As of the end of 2017, the OPSA team have operated on more than 3000 patients. Approximately 100 to 150 patients receive surgery at each OPSA camp, which last for 7 days.

== Medical team ==
Nick Hart is a British doctor and plastic surgeon and the founder of OPSA. Hart was the dedicated cleft lip and palate surgeon for the Hull & East Yorkshire region until 2000, when the service was moved to Leeds. Hart led all of the surgical teams to Pakistan for OPSA, but in 2015 retired from surgery, staying on as the charity's chairman.

Penelope McManus is a consultant oncoplastic breast surgeon based at the East Riding Hospital in East Yorkshire. McManus joined OPSA surgical team in 2013 to aid with the diagnosis and care of breast cancer patients. Pakistan has a high rate of breast cancer and few specialist services to care for patients. Bashir installed a mammography machine at The Cleft Hospital so that McManus can treat patients as well as train local doctors and nurses.
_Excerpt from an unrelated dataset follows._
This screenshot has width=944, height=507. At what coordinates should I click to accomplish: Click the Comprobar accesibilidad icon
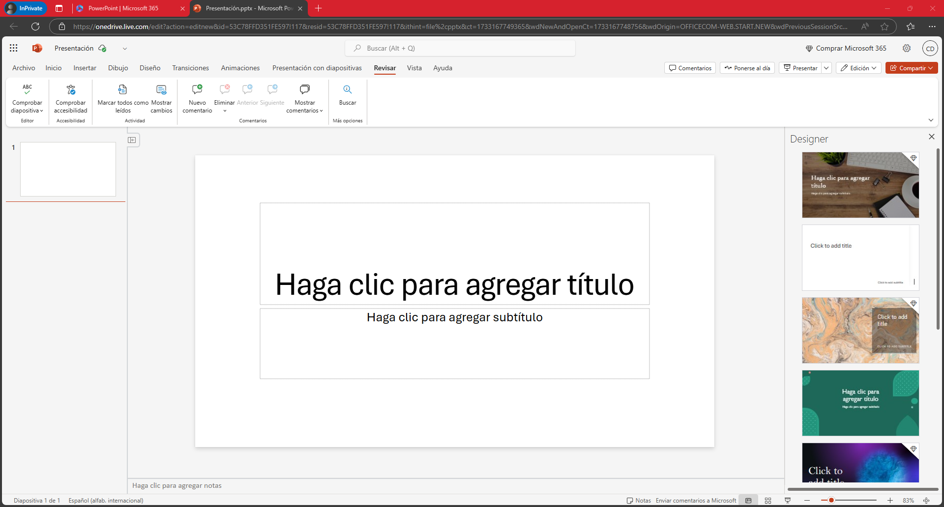click(71, 90)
Annette Middleton is a Yorkshire-based theatre nurse who first travelled to Pakistan with OPSA in 1999. Middleton still annually attends the camps in Gujarat, Pakistan, to aid with teaching and operations.

Chris Hill is a consultant plastic and reconstructive surgeon based in Northern Ireland who has been volunteering for OPSA since early 2015. He is the only cleft lip and palate surgeon in Northern Ireland, and carries out 250 operations a year at the Royal Belfast Hospital for Sick Children. Like the rest of the OPSA team, Hill gives up his free time to travel to Pakistan to operate and teach.

Zahid Rafique is a consultant anaesthetist at Hull & East Yorkshire NHS Trusts. Rafique has been travelling to Pakistan with the OPSA team for 12 years and is in charge of procuring all medical supplies and equipment for the camps.

== Ambassadors ==
Ambassadors for the charity include England & Yorkshire cricketer Adil Rashid, BBC journalist Kate Adie CBE, actresses Stephanie Cole and Debra Stephenson. Trustees for the charity include Ariel Bruce.